4.20.2010

Bitter Gourd-Tomato-Tamarind Curry (Sig)

Ingredients
2 tbsp oil
2 medium sized bitter gourds (~2 cups bitter gourd slices)
¼ tsp turmeric powder
¼ tsp mustard seeds
A few curry leaves
½ cup onions, diced
3/4 tsp red chili powder
3/4 tsp coriander powder

Powder these spices

½” cinnamon stick
2 cloves
3 cardamom pieces
½ tsp fennel seeds
¼ tsp cumin seeds
2 large tomatoes (1 cup tomato puree)
1 small ball tamarind (1 tbsp tamarind paste)
Salt to taste

Method

Soak the tamarind in water, if not using the paste. Paste can be added directly.

Puree the tomatoes in a food processor if using whole tomatoes.
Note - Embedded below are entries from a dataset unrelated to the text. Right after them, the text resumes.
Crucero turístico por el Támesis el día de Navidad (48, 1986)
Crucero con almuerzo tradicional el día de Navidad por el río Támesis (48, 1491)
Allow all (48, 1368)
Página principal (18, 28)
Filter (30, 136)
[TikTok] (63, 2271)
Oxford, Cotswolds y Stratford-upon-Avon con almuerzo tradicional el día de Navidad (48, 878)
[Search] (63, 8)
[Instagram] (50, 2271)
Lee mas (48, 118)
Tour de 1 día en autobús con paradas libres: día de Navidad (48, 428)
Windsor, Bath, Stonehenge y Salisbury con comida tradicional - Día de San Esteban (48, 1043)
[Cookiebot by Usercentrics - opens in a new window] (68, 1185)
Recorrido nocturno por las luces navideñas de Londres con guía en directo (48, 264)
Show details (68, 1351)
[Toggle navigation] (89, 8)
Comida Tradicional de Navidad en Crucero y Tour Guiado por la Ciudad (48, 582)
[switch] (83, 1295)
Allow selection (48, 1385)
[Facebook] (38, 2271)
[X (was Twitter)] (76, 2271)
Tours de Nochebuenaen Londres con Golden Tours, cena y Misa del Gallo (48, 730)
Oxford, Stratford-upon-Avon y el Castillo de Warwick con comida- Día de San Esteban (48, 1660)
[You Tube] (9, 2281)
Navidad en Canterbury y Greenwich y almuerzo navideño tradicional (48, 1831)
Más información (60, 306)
Cut the bitter gourds into half lengthwise and scoop out the seeds. Slice each halves to thin pieces, widthwise.

Heat about ½ of the oil in a sauce pan and sauté the bitter gourd pieces along with a bit of salt till they start to brown a bit, but still soft.
Add the turmeric powder and sauté for another minute or so. Remove and keep aside.

Add the rest of the oil to the pan and splutter the mustard seeds.
Add the onions and curry leaves and sauté till soft. Reduce the heat to low and add the red chili powder and coriander powder.
Sauté on low heat till the spices are brown.
Add the pureed tomatoes and mix well to incorporate. Bring it to a boil.

Add the sautéed bitter gourd pieces and ground spices and saute for a few seconds.

Add ½ cup hot water and mix well to combine. If using tamarind paste, add that now. If using soaked tamarind, use a spoon to press the tamarind down to get all the juice out of it and add the tamarind water to the pan.

You might want to repeat the process with more water to make sure you get all the good stuff out of the tamarind. Bring this to a boil. Adjust the liquid if necessary by adding more hot water.

Close the lid and simmer for about 10 minutes. If the gravy is not thick enough, remove the lid and increase the heat to thicken it a bit more. Check and add more salt if needed. Serve hot with rice and a simple green vegetable stir fry.